Fra marzo 2016 e giugno 2019, l'équipe ha analizzato 110 casi, dei quali 39 sono stati esclusi in quanto non soddisfacevano i criteri di inclusione: i restanti 71 casi mostravano un'età di insorgenza delle malattie che variava dall'età prenatale fino ai 51 anni. Le condizioni erano prevalentemente sporadiche e quasi tutti i pazienti avevano un coinvolgimento di più organi: il sistema nervoso era il più colpito insieme ai sistemi articolare/scheletrico e oculare. Tredici casi familiari sono stati caratterizzati tramite il sequenziamento dell'intero esoma (whole-exome sequencing, WES); in alcune famiglie è stato colpito più di un individuo, portando così a venti i soggetti indagati con questa tecnologia.
In due casi le mutazioni che causavano la malattia sono state identificate e associate a fenotipi precedentemente non descritti, mentre in cinque casi sono stati identificati nuovi geni candidati, nonostante si sia ancora in attesa dei test di conferma. In tre famiglie le indagini molecolari sono state temporaneamente sospese a causa della scarsa compliance dei membri e dell'indisponibilità dei relativi campioni biologici. Infine, tre casi (di cui uno familiare) rimangono ancora irrisolti. I restanti dodici casi clinici non diagnosticati sono stati quindi condivisi a livello internazionale attraverso il registro PhenomeCentral, come previsto dalla dichiarazione UDNI (Undiagnosed Diseases Network International), e sette di questi hanno mostrato delle potenziali corrispondenze con altri pazienti.

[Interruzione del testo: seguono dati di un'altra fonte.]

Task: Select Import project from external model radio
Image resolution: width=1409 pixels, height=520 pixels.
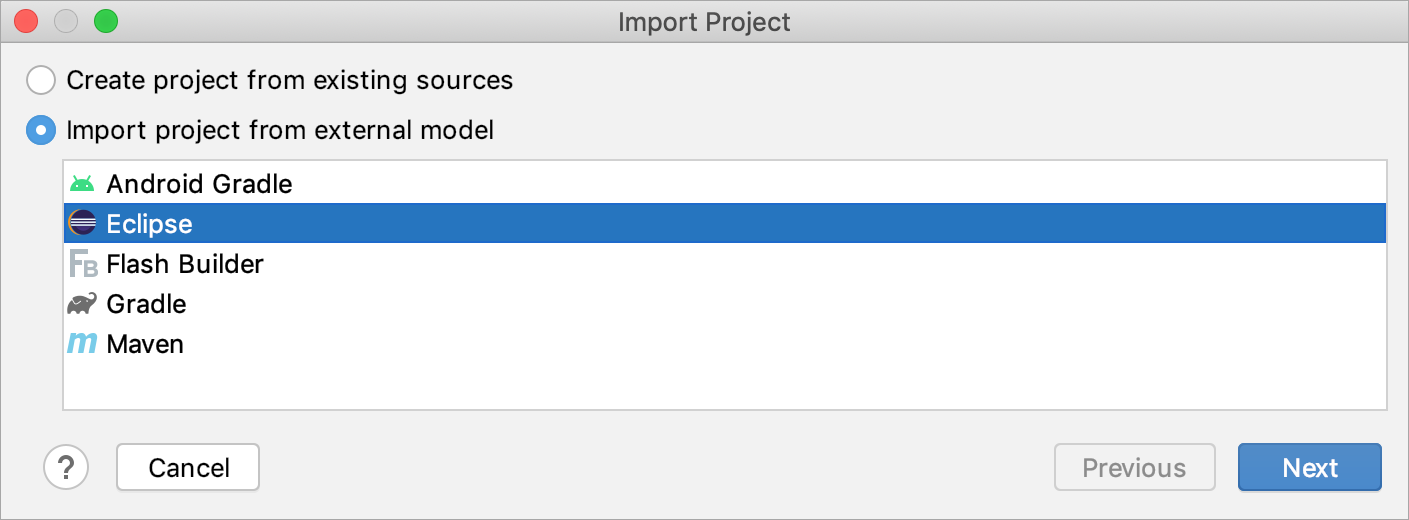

“I nostri risultati hanno mostrato una resa diagnostica molecolare del 53,8%, e questo valore è paragonabile ai tassi diagnostici riportati in altri studi internazionali”, hanno commentato gli specialisti dell'UnDiagnosed Network Program Italy. “I casi raccolti sono stati anche aggregati a quelli del network internazionale UDNI, che rappresenta un esempio unico di iniziativa globale volta a condividere e convalidare la conoscenza e l'esperienza in questo campo. La Rete italiana per le malattie rare non diagnosticate è un'iniziativa multidisciplinare e utile che collega gli sforzi nazionali e internazionali volti a fare diagnosi corrette e tempestive nei pazienti con malattie rare che ancora non hanno una diagnosi confermata anche dopo molti anni”.